▸ 引用文:
-*-*-

でも攻撃してきた人に攻撃し返してもキリがないし価値がないので、いちいち気にしている方が悔しいじゃんということです。攻撃されても忘れてよくて、攻撃し返さなくていいんですよ、ということを伝えたいです。

中田:なるほど。確かにやり返したくなったり蒸し返したくなったりしちゃいますよね。

書籍の他のページにあったのですが、この言葉に近いなと思ったのが、「嫌だなと思う人のことをずっと考えていると、頭の中がその人になってしまうから、考えない方がいい」でした。これにはすごく納得しました。

Tomy:結局捉われているというか、その人に自分から捕まりに行っているようなものですからね。

中田:何をされても気にしないということが、一番自分にとっていいですよね。考えすぎていること自体が相手の思うツボになってしまっていますよね。

では、次の言葉に進んでいきます。「一番多くの人に好かれる方法は、『多くの人に好かれようとしないことよ』」です。

Tomy:好かれようと思って気にしすぎると、人はぎこちなくなります。そういう人って、そんなに魅力的に思えないですよね。また、周りがギスギスして攻撃的になります。そうするとまた周りに好かれようとします。そして周りがもっとギスギスする。

本人は好かれたいだけなのですが、好かれようとするとこのように負のスパイラルに陥ってしまいます。一番大事なのは、好かれようが好かれまいが関係ないと思うことです。その方が楽だし、自分らしさが出てくるので、そんなあなたが好きな人が自然に集まってくるんじゃないでしょうか。

中田:人間はみんな八方美人になりがちというか、みんなに好かれたいと思いがちですよね。そうすると逆に上手くいかないというケースが多いですよね。

Tomy:人間って人間的なところに惹かれるので、その人間的な部分を隠すと「表面的だな」と相手に伝わってしまいすよね。

他人の意見は、だいたい「的外れ」と思いながら聞く

中田:では続いての言葉です。「人のことなんてわかりっこないから、他人の意見は基本的外れ」。

Tomy:人に言われるとその言葉に捉われちゃって、自分で「そうなのかな」と思ってしまいますよね。私自身そういうところがありまして、他の人が言ったことを過剰に気にしすぎてしまって、バランスがとれなくなってしまうんです。

-*-*-

▸ 提供資料:

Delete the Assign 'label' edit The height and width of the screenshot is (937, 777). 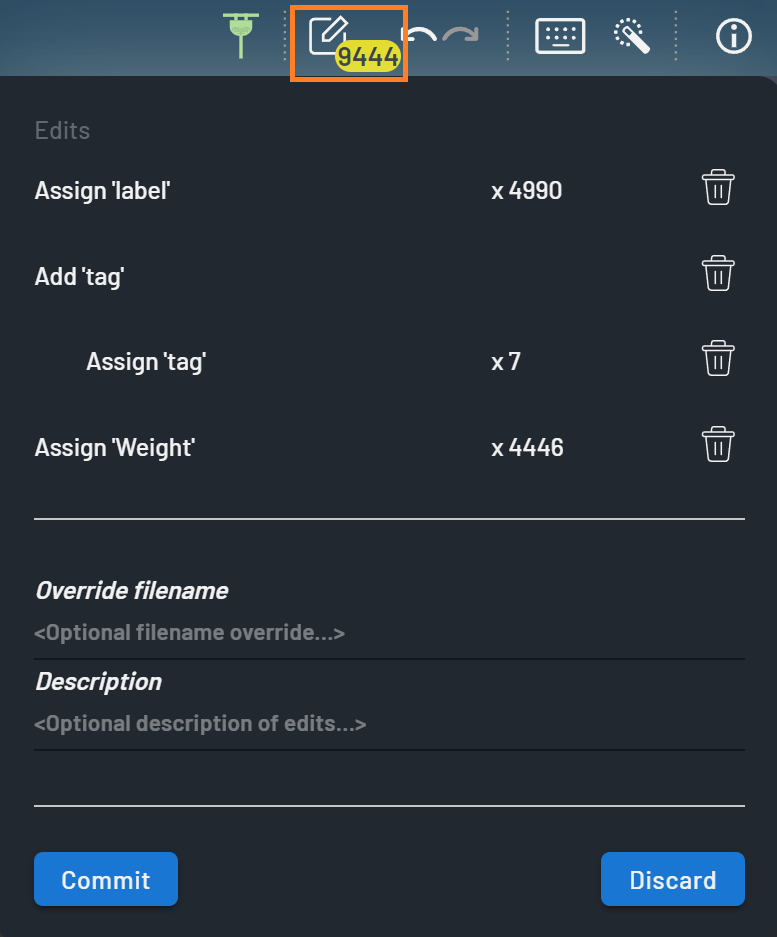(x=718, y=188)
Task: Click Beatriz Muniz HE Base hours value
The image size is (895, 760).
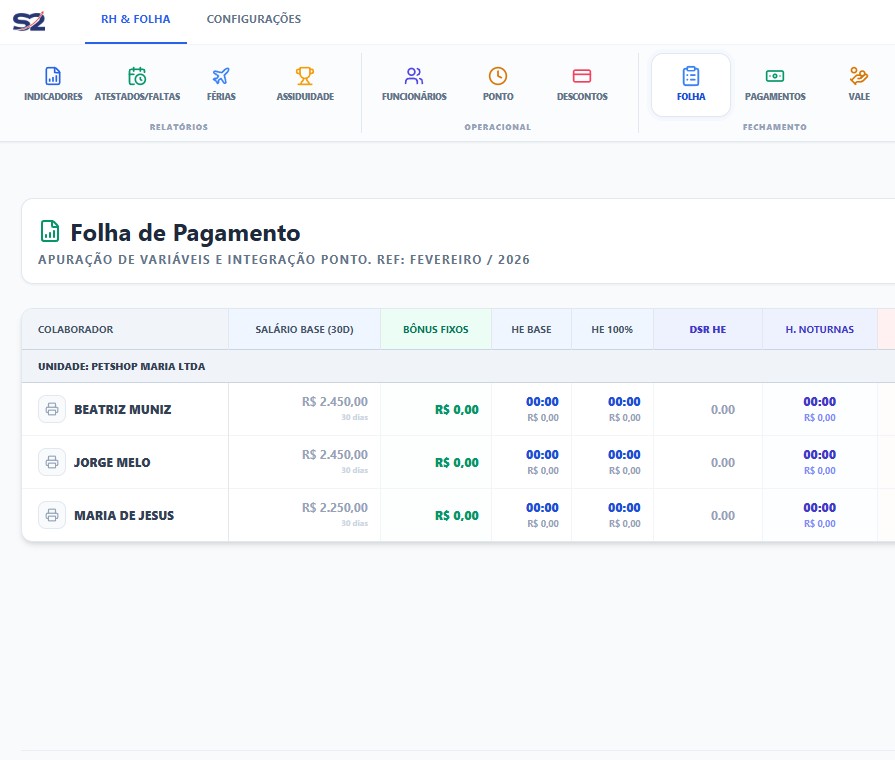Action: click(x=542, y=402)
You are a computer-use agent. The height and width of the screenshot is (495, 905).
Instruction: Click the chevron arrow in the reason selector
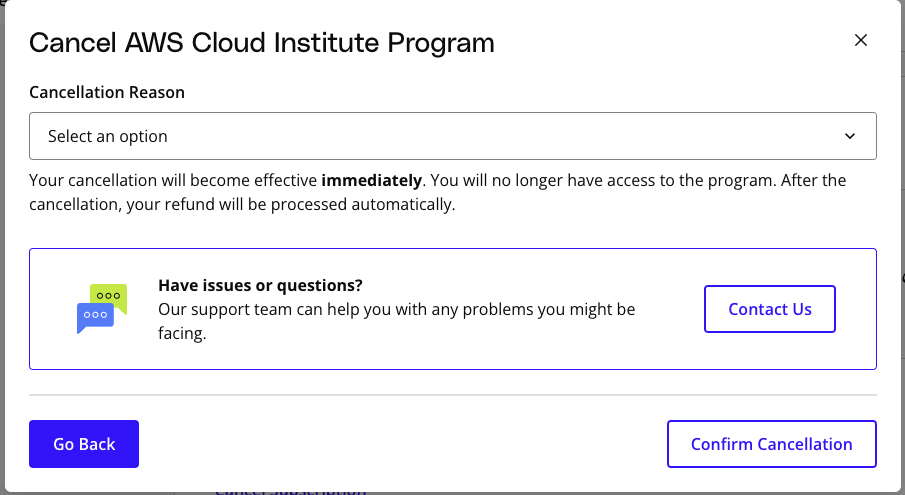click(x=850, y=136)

-*-*-

▸ 課題内容: 引用文のうち、「中田:何をされても気にしない」から始まって「て周りがもっとギスギスする。」まで続く部分を、一字も変えずに引用してください。

▸ 解答:
中田:何をされても気にしないということが、一番自分にとっていいですよね。考えすぎていること自体が相手の思うツボになってしまっていますよね。

では、次の言葉に進んでいきます。「一番多くの人に好かれる方法は、『多くの人に好かれようとしないことよ』」です。

Tomy:好かれようと思って気にしすぎると、人はぎこちなくなります。そういう人って、そんなに魅力的に思えないですよね。また、周りがギスギスして攻撃的になります。そうするとまた周りに好かれようとします。そして周りがもっとギスギスする。